== Given instruction 1 ==
Translate this sentence from the license agreement text into Spanish: "We assume no responsibility or liability for Your failure to obtain any necessary export approvals."
== Given instruction 2 ==
Check each statement against the license agreement text. Answer yes or no, and quote the exact words of the text that settle it.
(a) Support Services may be suspended if their fees are not paid when due.
(b) A customer who buys Support Services for a Product may cover only some copies of that Product.
(c) The export provision ends when the Agreement expires.

== Source document ==
2.3 Product Export. Any person or entity exporting
or re-exporting Products or services directly or
indirectly and via any means, including electronic
transfer, is wholly responsible for doing so in
accordance with the U.S. Export Administration
Regulations and the laws of host countries and You
agree to comply strictly with all such laws and
regulations. We assume no responsibility or liability
for Your failure to obtain any necessary export
approvals. Specifically, no Product or services may be
exported to embargoed or otherwise restricted countries
or end-users. This provision shall survive the
expiration or earlier termination of this Agreement.

  1. SUPPORT AND ADDITIONAL SERVICES.

3.1 Support Services. The details of the Support
Services can be found at
http://supportservices.actian.com/support-services/
support#policy. We may suspend or terminate Support
Services for all Product(s) in the event that You do
not pay fees for Support Services when due. If You
purchase Support Services for a Product, then You
shall purchase Support Services for all licenses and
copies of such Product. You may not use or access
support services (i) for a software product not
covered in a then-current Order, or (ii) for a Product
not covered by a then-current paid Actian support
plan. You may not use or access support services for
the benefit of a third party, or provide access to or
permit use of support services by a third party.

== Information shown ==
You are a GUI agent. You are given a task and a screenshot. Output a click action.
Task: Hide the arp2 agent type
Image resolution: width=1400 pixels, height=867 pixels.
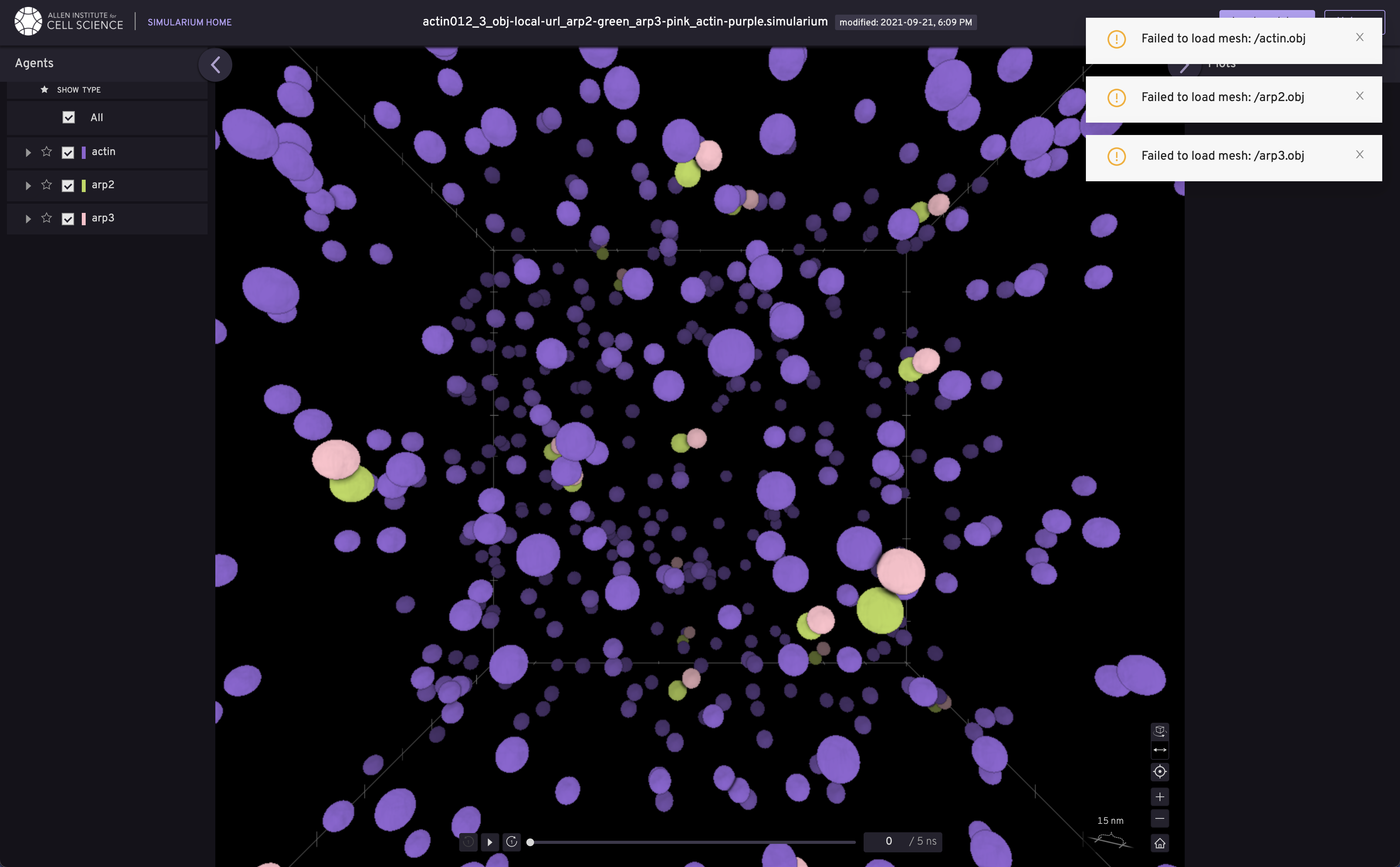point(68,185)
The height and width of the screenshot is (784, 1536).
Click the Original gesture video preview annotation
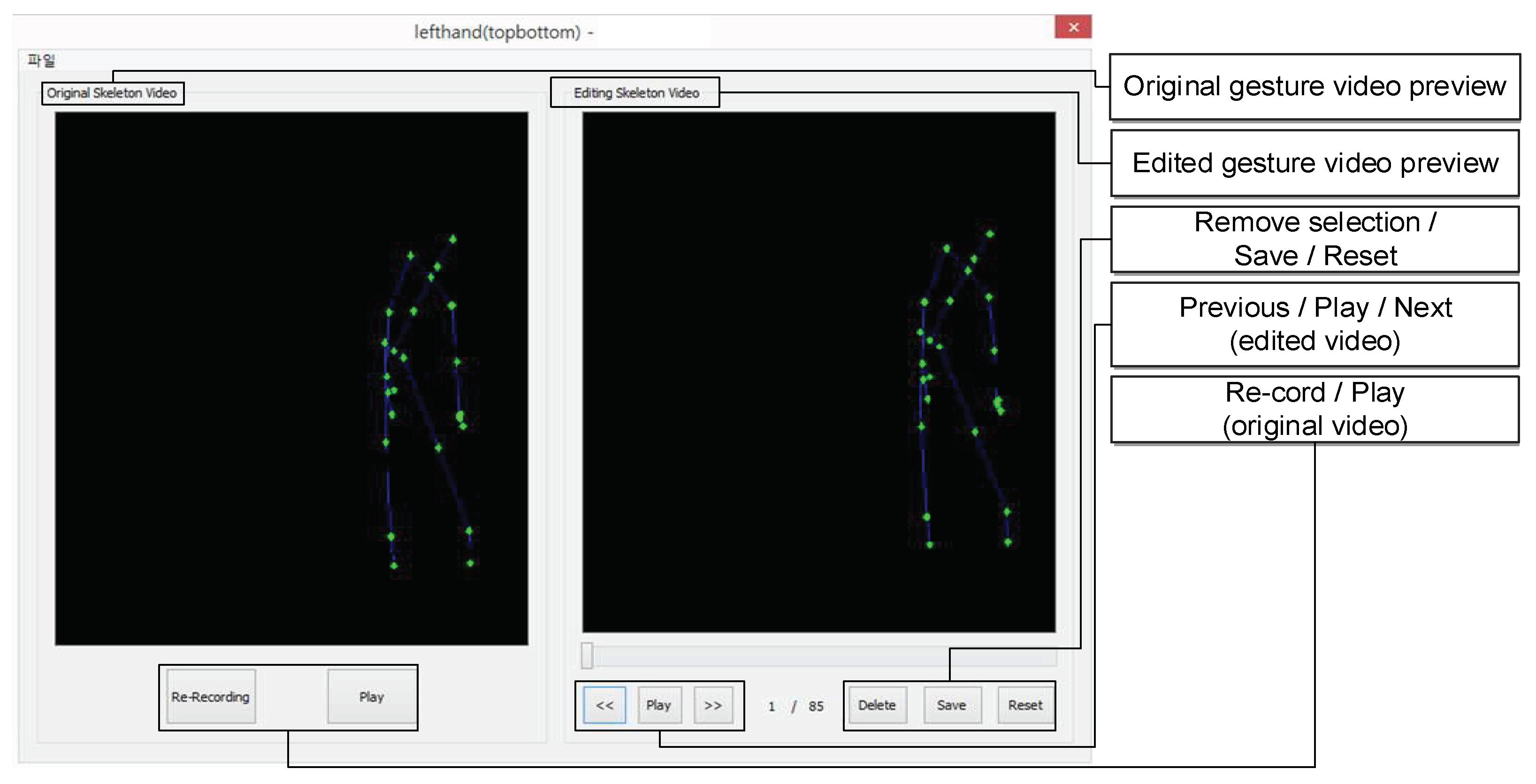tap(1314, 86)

==

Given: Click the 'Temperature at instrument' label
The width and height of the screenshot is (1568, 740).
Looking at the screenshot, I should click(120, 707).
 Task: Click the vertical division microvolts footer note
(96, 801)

== Exercise answer 1 ==
No asumimos ninguna responsabilidad ni obligación por el hecho de que Usted no obtenga las aprobaciones de exportación necesarias.

== Exercise answer 2 ==
(a) Yes: "We may suspend or terminate Support Services for all Product(s) in the event that You do not pay fees for Support Services when due."
(b) No: "If You purchase Support Services for a Product, then You shall purchase Support Services for all licenses and copies of such Product."
(c) No: "This provision shall survive the expiration or earlier termination of this Agreement."